**Exercise requirements**. Every single record needs to be restated word for word.

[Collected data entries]

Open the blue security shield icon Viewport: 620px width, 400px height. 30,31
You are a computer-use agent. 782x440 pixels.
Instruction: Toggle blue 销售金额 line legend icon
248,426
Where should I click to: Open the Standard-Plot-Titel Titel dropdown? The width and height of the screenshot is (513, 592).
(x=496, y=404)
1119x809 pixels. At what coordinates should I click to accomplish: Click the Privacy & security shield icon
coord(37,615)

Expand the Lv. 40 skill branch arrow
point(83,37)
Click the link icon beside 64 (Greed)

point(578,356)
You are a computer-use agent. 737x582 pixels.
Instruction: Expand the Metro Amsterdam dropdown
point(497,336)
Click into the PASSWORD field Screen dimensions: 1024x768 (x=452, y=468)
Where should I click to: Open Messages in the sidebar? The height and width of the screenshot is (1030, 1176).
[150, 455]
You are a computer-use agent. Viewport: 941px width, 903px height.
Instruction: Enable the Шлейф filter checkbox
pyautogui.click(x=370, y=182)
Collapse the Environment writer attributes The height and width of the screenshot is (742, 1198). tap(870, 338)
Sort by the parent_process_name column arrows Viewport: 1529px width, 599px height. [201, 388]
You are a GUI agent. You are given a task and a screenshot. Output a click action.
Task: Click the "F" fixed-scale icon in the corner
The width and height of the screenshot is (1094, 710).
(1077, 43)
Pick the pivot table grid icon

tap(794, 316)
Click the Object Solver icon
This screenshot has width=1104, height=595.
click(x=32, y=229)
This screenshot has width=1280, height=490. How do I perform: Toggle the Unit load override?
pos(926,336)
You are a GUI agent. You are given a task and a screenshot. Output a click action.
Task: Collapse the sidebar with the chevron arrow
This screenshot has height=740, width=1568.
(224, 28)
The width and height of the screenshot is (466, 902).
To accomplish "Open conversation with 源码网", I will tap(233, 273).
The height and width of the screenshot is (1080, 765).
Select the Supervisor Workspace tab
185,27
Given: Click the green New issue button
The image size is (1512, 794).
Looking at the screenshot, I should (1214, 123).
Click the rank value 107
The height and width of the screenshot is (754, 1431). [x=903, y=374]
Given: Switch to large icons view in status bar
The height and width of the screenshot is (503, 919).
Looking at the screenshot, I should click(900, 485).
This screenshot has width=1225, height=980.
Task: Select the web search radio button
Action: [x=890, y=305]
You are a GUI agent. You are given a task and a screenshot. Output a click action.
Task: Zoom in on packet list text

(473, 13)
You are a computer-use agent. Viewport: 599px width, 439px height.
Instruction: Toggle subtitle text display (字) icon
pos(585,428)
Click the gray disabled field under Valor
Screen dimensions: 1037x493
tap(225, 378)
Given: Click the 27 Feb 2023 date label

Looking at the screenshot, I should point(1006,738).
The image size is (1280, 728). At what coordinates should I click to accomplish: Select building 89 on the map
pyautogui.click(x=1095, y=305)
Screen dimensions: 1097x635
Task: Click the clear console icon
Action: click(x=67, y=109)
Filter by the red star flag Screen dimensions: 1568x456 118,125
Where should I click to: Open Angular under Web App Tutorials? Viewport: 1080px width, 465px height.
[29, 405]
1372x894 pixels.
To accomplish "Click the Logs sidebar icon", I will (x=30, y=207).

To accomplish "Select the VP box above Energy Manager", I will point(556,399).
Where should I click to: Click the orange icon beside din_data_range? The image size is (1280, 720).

**Solution for this exercise**.
Open the blue security shield icon Viewport: 620px width, 400px height. 30,31
You are a computer-use agent. 782x440 pixels.
Instruction: Toggle blue 销售金额 line legend icon
248,426
Where should I click to: Open the Standard-Plot-Titel Titel dropdown? The width and height of the screenshot is (513, 592).
(x=496, y=404)
1119x809 pixels. At what coordinates should I click to accomplish: Click the Privacy & security shield icon
coord(37,615)

Expand the Lv. 40 skill branch arrow
point(83,37)
Click the link icon beside 64 (Greed)

point(578,356)
You are a computer-use agent. 737x582 pixels.
Instruction: Expand the Metro Amsterdam dropdown
point(497,336)
Click into the PASSWORD field Screen dimensions: 1024x768 (x=452, y=468)
Where should I click to: Open Messages in the sidebar? The height and width of the screenshot is (1030, 1176).
[150, 455]
You are a computer-use agent. Viewport: 941px width, 903px height.
Instruction: Enable the Шлейф filter checkbox
pyautogui.click(x=370, y=182)
Collapse the Environment writer attributes The height and width of the screenshot is (742, 1198). tap(870, 338)
Sort by the parent_process_name column arrows Viewport: 1529px width, 599px height. [201, 388]
You are a GUI agent. You are given a task and a screenshot. Output a click action.
Task: Click the "F" fixed-scale icon in the corner
The width and height of the screenshot is (1094, 710).
(1077, 43)
Pick the pivot table grid icon

tap(794, 316)
Click the Object Solver icon
This screenshot has width=1104, height=595.
click(x=32, y=229)
This screenshot has width=1280, height=490. How do I perform: Toggle the Unit load override?
pos(926,336)
You are a GUI agent. You are given a task and a screenshot. Output a click action.
Task: Collapse the sidebar with the chevron arrow
This screenshot has height=740, width=1568.
(224, 28)
The width and height of the screenshot is (466, 902).
To accomplish "Open conversation with 源码网", I will tap(233, 273).
The height and width of the screenshot is (1080, 765).
Select the Supervisor Workspace tab
185,27
Given: Click the green New issue button
The image size is (1512, 794).
Looking at the screenshot, I should (1214, 123).
Click the rank value 107
The height and width of the screenshot is (754, 1431). [x=903, y=374]
Given: Switch to large icons view in status bar
The height and width of the screenshot is (503, 919).
Looking at the screenshot, I should click(900, 485).
This screenshot has width=1225, height=980.
Task: Select the web search radio button
Action: [x=890, y=305]
You are a GUI agent. You are given a task and a screenshot. Output a click action.
Task: Zoom in on packet list text

(473, 13)
You are a computer-use agent. Viewport: 599px width, 439px height.
Instruction: Toggle subtitle text display (字) icon
pos(585,428)
Click the gray disabled field under Valor
Screen dimensions: 1037x493
tap(225, 378)
Given: Click the 27 Feb 2023 date label

Looking at the screenshot, I should point(1006,738).
The image size is (1280, 728). At what coordinates should I click to accomplish: Select building 89 on the map
pyautogui.click(x=1095, y=305)
Screen dimensions: 1097x635
Task: Click the clear console icon
Action: click(x=67, y=109)
Filter by the red star flag Screen dimensions: 1568x456 118,125
Where should I click to: Open Angular under Web App Tutorials? Viewport: 1080px width, 465px height.
[29, 405]
1372x894 pixels.
To accomplish "Click the Logs sidebar icon", I will (x=30, y=207).

To accomplish "Select the VP box above Energy Manager", I will point(556,399).
Where should I click to: Click the orange icon beside din_data_range? The image size is (1280, 720).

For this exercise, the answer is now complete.